Tubaro todavía siente la curiosidad a flor de piel. Como si fuera un niño persiguiendo una mariposa colorida en el Botánico, todos los días se sienta en el escritorio de director –junto a la carta de Darwin– con ánimo de ponerse a “jugar”. “El investigador es básicamente un chico curioso”, explica. Especializado en ornitología, a los 5 años supo que lo suyo era la biología. Durante su adolescencia se interesó particularmente por las aves. “Es una especie que tiene sus ventajas: son abundantes, diurnas, tienen vocalizaciones y plumajes de colores”, cuenta.
La mirada optimista
En el museo sucede algo muy particular. La mayoría de sus trabajadores lo visitaban cuando eran pequeños y soñaban con dedicarse a la investigación: “Por eso, todos tienen la camiseta puesta, un sentido de pertenencia muy fuerte a la institución”. Un amor que se replica en cada sala, en cada espacio del edificio.
En el área de ornitología trabajan unas 20 personas que estudian metódicamente el comportamiento de las aves, sus cambios genéticos asociados al ambiente, como por ejemplo la adaptación de los dialectos de canto. “Estamos estudiando cómo el ruido del mar afecta el canto de los chingolos que viven en la primera línea de médanos, estamos observando un corrimiento de las frecuencias para escapar a ese ruido”, se entusiasma. “Lo que nos interesa saber es si estos cambios repercuten en las decisiones reproductivas… estamos en un momento increíble gracias al avance de la técnica, no tenemos tiempo de aburrirnos, la naturaleza es inagotable”, agrega.
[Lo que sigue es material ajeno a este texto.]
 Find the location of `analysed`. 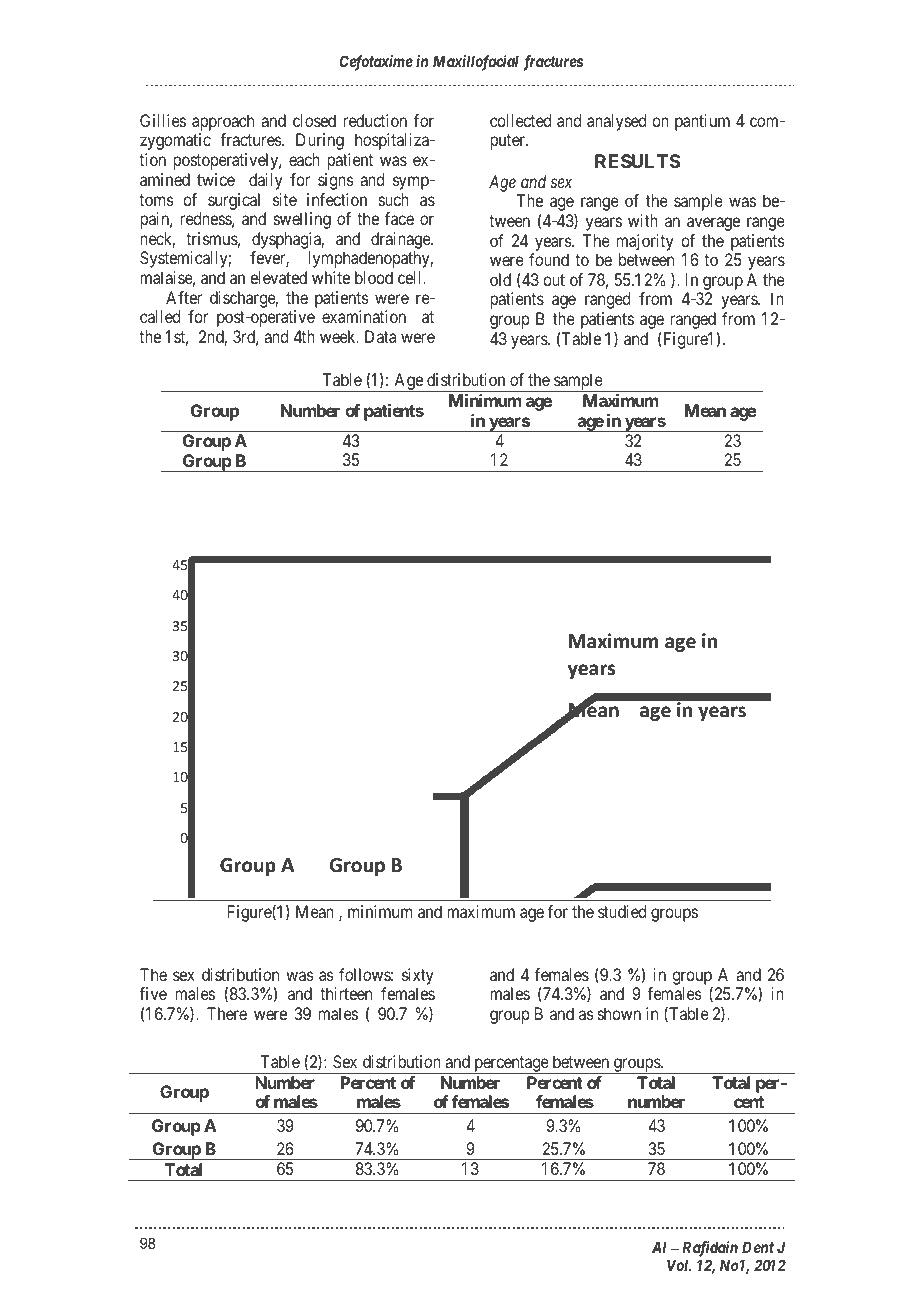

En momentos de mucha incertidumbre por el impacto del cambio climático, la desaparición de especies y la pérdida de biodiversidad, museos como este se revelan como una fuente de sabiduría para comprender qué está sucediendo con aquello que sostiene la vida sobre el planeta. Sin embargo, Tubaro prefiere correrse del discurso pesimista. Sabe que entre sus manos o, mejor dicho, al alcance de los ojos de cualquiera que quiera ver, hay una posibilidad de reencontrarse con la naturaleza, comprenderla, abrazarla y cuidarla. “Es verdad que no hay muchos elementos para ser demasiado optimistas; sin embargo, si bien la conservación es algo primordial, soy crítico del discurso pesimista del conservacionismo”, dice. Y cierra: “Lo único que se logra es angustiar a la gente y, si la gente siente que está todo perdido, es contraproducente. Tenemos que capturar el interés, acercarla a las ciencias naturales, es posible desde el lado de la curiosidad por saber. Despertar al niño que todos tenemos adentro, sin angustiarse”.